Karst groundwater provides drinking water for a quarter of Earth's population. However, in intensive agricultural regions worldwide, karst water is commonly polluted by nitrate (NO3−), particularly in the valley depression areas with well hydrological connectivity. The valley depression aquifers are particularly vulnerable to anthropogenic pollution because their pipes and sinkholes respond quickly to rainfall events and anthropogenic inputs. Identifying nitrate sources and transport paths in the valley depression areas is key to understanding the nitrogen cycle and effectively preventing and controlling NO3− pollution. This study collected high-resolution samples at four sites including one surface stream–SS, two sinkholes–SH and reservoir–Re, during the wet season in the headwater sub-catchment. The chemical component concentrations and stable isotopes (δ15N–NO3– and δ18O–NO3–) were analyzed. The stable isotope analysis model in R language (SIAR) was used to quantitatively analyze the contribution rate of NO3− sources.
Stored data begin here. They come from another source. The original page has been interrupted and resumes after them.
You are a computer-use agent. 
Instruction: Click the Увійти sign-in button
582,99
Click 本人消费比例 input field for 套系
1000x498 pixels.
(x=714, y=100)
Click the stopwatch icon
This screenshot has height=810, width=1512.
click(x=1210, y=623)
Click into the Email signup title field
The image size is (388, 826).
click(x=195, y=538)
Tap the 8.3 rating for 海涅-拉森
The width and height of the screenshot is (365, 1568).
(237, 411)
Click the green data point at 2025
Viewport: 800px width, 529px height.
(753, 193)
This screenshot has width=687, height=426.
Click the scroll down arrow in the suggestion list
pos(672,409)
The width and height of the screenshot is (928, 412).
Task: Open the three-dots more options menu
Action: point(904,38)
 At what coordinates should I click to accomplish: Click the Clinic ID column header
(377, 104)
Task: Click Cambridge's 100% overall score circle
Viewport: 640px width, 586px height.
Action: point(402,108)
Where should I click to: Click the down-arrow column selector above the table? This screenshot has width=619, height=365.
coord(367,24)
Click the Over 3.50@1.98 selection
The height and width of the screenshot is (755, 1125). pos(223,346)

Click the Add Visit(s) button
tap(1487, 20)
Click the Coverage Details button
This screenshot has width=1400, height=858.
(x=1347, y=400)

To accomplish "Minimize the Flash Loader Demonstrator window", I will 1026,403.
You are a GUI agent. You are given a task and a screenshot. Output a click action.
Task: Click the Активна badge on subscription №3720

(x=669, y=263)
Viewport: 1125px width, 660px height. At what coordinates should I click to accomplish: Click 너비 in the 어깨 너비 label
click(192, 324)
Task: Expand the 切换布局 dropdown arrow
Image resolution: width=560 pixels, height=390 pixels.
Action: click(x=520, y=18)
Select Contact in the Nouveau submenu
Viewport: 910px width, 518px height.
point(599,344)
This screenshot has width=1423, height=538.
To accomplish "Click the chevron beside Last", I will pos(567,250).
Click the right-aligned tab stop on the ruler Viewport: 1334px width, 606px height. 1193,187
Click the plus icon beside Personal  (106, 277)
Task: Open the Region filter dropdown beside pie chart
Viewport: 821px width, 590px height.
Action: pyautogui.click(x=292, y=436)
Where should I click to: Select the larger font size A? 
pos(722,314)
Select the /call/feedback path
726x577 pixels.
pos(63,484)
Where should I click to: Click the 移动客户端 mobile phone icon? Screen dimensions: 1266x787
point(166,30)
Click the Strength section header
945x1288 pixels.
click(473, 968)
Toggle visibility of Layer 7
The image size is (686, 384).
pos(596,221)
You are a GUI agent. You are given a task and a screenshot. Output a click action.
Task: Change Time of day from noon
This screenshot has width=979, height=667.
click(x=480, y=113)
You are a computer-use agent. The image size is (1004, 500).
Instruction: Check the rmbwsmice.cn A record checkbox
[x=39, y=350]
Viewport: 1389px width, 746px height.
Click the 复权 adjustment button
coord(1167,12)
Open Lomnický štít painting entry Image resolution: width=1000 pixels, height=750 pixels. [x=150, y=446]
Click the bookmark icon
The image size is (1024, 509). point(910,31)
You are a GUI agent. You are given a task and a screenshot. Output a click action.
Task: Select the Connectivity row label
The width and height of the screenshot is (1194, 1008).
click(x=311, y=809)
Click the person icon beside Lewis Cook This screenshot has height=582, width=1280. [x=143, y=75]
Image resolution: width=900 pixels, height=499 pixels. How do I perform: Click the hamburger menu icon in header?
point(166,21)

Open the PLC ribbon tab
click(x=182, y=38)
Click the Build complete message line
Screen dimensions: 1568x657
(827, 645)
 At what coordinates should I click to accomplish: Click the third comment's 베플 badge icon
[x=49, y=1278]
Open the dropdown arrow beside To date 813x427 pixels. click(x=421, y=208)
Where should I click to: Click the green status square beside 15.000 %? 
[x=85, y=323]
The results showed that the down section site (Re) has the highest [NO3−–N], followed by SH and the lowest SS. The sources calculation of SIAR demonstrated that, during the non-rainfall period, soil organic nitrogen was the primary source of the down section site, followed by fertilizer and the upper reaches sinkholes. During the rainfall period, fertilizer was the primary source of the down section site, followed by soil organic nitrogen and from upper reaches sinkholes. Rainfall events accelerated fertilizer–leaching into the groundwater. Slight denitrification may have occurred at the sampling sites but the assimilation of Re and SH could not occur. In conclusion, agricultural activities were still the primary influencing factor of [NO3−–N] in the study area. Therefore, the focus of NO3− prevention and control in the valley depression areas should consider the methods and timing of fertilization and the spatial distribution of sinkholes. To reduce nitrogen flux in the valley depression area, effective management policy should consider, e.g., prolongation of water residence time by wetland, and blocking nitrogen loss paths by sinkholes.